Ahh - that's Tigger's head! In the previous post, I had a hard time figuring out what I was looking at, and after you ID's the character as Tigger, I took the indistinct shape and interpreted it as a full-body image of Tigger with his arms outstretched and jumping. This makes much more sense. (I still wish it were Spike the Bee, though.)
ReplyDeleteBased on the angle of the monorail track in the background, I'd guess the second photo is of what was then known as the Tahiti longhouse (renamed "Aoteoroa" in 1999), located in the SW corner of the resort. We are at the NE corner of the building looking west. The odd angle almost totally obscures the distinctive, sharply-peaked roof and unmasks the structure for what it really is - a rectangular, modularly-constructed modern hotel building.
TM!, actually, the boat stood still and the world spun wildly about you.

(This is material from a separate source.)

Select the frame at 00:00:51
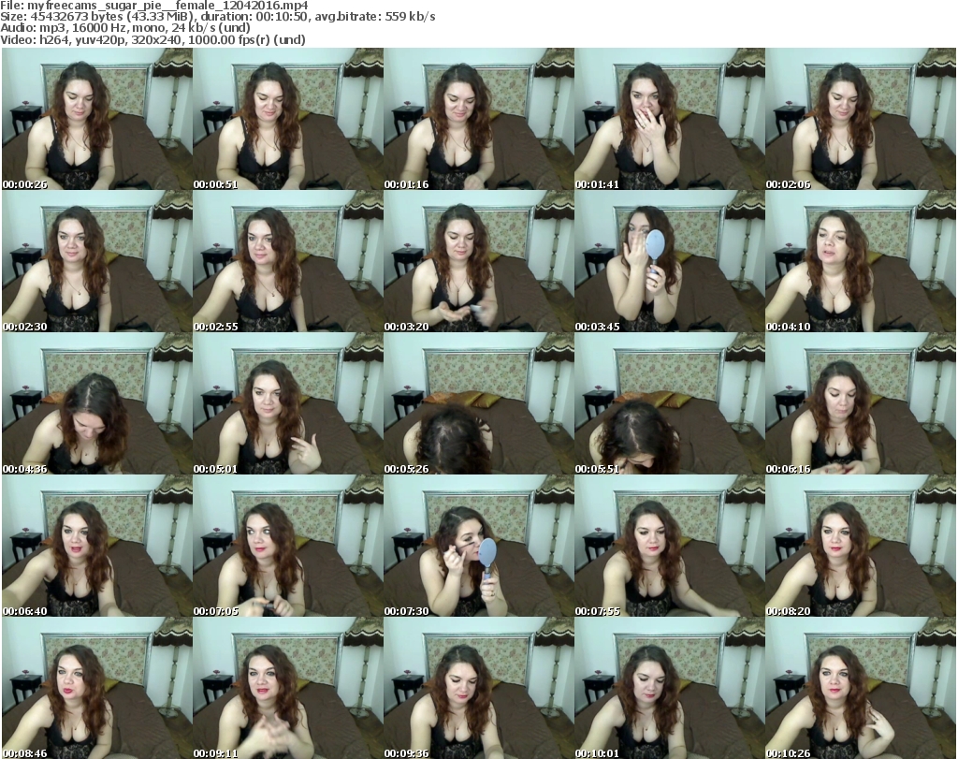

Nanook, according to the CPI Inflation Calculator, $8 an hour works out to around $48 an hour in today’s dough. YIKES.
ReplyDeleteK. Martinez, Piglet is cute, but he is kind of hopeless as a spirit guide. You should switch the Shere Khan!
TokyoMagic!, the Bob-A-Round boats did spin wildly, whether you wanted them to or not. 100 RPM! After that tragic even from last year, I’ve been wondering if they had regular sweeps for gators? If so I’ve never heard of them.
Chuck, yep, it seems like all of the sails featured just the heads of characters. I wonder if this was partly to make it easier to ID them at a distance, in case a security person saw that “Tigger is capsizing, get out there with a motor boat right away!”. “Aoteoroa” has way too many vowels for my liking. Two vowels: OK. Three: I’ll allow it. Four: Now you’re pushing it. But SIX? I'm writing to my congressperson. Somehow I am not very surprised that the longhouse is a modularly-constructed building - it reminds me of the Fantasyland structures, which are all big industrial sheds, cleverly dressed.
The "longhouses" were actually built offsite like the Contemporary, except the units were stacked up on site, rather than slid into the A-Frame structure. The "garden wing" of the Contemporary was assembled in the same way.
ReplyDeleteTM! --
ReplyDeleteThere are rope fences around the Seven Seas Lagoon now. They're not well-themed, but they're not particularly intrusive, and we all know they're deeply important.